- EXERCISE OBJECTIVE -
All the data that follows should be repeated exactly, without a single picture.

- DATA RECORDS -

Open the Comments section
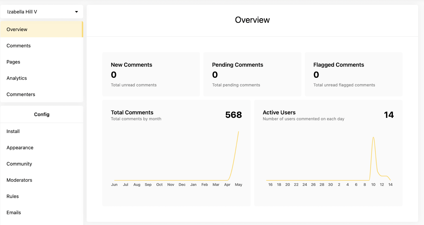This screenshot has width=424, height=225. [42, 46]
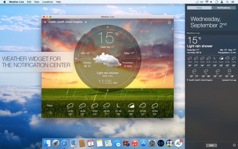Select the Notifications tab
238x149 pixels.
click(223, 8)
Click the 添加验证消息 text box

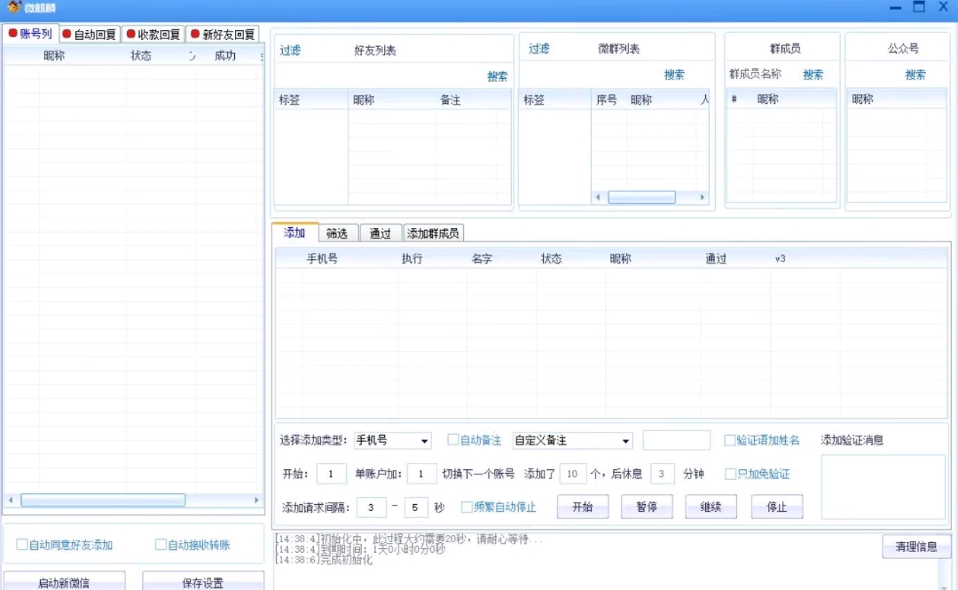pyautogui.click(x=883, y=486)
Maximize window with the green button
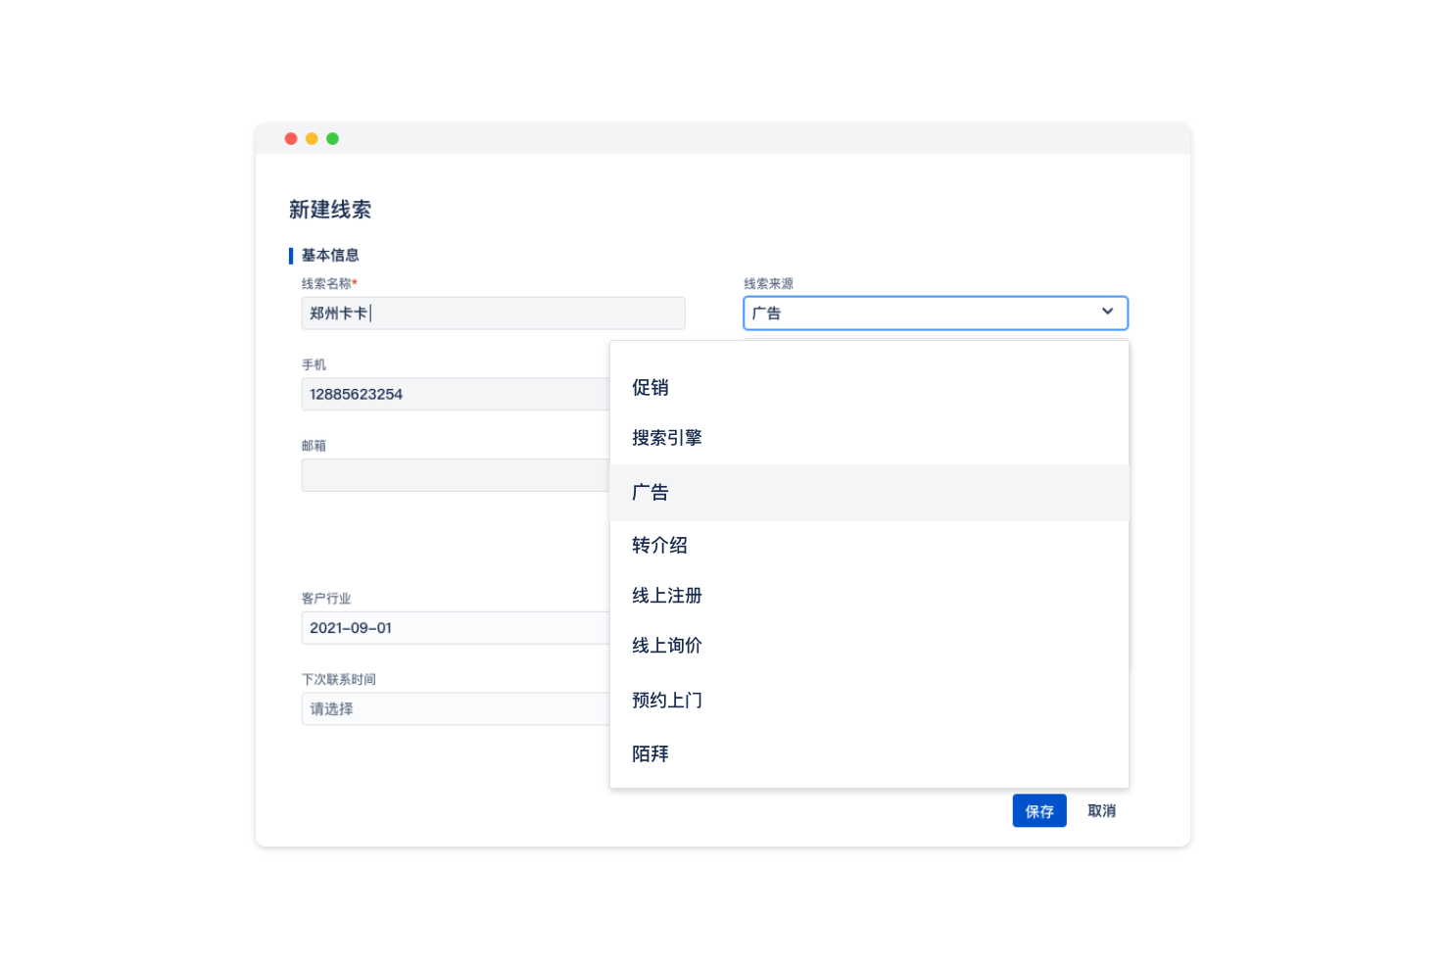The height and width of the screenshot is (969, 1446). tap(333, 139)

- ANSWER SPACE -
Open the Comments section
This screenshot has width=424, height=225. [42, 46]
Select the Notifications tab
238x149 pixels.
click(223, 8)
Click the 添加验证消息 text box

pyautogui.click(x=883, y=486)
Maximize window with the green button
The height and width of the screenshot is (969, 1446). tap(333, 139)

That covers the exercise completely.